The identification of several putative susceptibility loci for nonsyndromic cleft lip with or without cleft palate (CL +/- P) has sparked a renewed interest in the genetics of this condition. However, prior to undertaking linkage studies for complex traits such as CL +/- P it is desirable to have some understanding of the number and nature of the loci involved in disease susceptibility. The ability to obtain valid estimates of these parameters is contingent on the availability of family data which are unbiased by factors that distort the true familial recurrence pattern. In an effort to obtain such data, 2 centralized data repositories (the Danish Central Person Registry and the Danish Facial Cleft Database), were linked and used to estimate the risks to first, second, and third-degree relatives of 3,073 CL +/- P probands born in Denmark from 1952 to 1987. Analyses of these data excluded single locus and additive multilocus inheritance of CL +/- P, and provided evidence that CL +/- P is most likely determined by the effects of multiple interacting loci. Under a multiplicative model, no single locus can account for more than a threefold increase in the risk to first-degree relatives of CL +/- P probands.

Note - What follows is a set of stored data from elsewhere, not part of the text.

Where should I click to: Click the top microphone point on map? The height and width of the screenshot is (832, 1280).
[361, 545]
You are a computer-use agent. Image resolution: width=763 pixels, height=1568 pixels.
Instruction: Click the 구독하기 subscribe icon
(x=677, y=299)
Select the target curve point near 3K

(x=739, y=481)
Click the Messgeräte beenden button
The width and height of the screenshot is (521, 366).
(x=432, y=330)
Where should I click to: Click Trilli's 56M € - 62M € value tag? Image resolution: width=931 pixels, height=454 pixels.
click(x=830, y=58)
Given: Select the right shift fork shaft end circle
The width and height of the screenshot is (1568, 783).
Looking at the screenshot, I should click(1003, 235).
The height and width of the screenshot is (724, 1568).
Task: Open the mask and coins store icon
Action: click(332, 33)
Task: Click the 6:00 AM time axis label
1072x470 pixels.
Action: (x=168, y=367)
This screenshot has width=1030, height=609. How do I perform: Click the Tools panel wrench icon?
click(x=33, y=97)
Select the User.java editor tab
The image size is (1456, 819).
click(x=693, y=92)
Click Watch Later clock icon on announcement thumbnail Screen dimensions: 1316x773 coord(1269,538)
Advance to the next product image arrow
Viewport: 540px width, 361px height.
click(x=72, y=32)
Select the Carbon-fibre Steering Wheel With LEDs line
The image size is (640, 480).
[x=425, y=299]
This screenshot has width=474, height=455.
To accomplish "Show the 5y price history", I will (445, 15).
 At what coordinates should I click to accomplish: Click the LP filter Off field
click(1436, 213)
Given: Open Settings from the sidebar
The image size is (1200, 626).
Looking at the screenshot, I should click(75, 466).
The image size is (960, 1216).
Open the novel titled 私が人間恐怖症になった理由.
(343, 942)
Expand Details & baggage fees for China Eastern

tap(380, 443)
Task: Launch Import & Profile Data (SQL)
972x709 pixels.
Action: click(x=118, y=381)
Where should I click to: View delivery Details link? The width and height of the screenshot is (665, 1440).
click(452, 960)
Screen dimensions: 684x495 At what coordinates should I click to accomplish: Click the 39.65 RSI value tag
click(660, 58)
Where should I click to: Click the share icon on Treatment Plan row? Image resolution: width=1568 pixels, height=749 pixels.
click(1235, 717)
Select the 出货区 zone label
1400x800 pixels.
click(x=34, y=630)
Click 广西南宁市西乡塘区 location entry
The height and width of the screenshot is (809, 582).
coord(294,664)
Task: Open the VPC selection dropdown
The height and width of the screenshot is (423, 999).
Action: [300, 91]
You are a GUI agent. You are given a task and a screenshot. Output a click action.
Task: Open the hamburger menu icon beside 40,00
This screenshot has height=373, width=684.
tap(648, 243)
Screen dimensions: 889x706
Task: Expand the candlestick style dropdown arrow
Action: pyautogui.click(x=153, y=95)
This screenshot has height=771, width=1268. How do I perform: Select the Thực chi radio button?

These data provide further evidence that nonparametric linkage methods (ex. affected relative pair studies) are likely to represent a more realistic approach for identifying CL +/- P susceptibility loci, than are traditional pedigree-based methods. However, at least 100 and more realistically several hundred (300-500) affected sib pairs are likely to be required to detect linkage to CL +/- P susceptibility loci.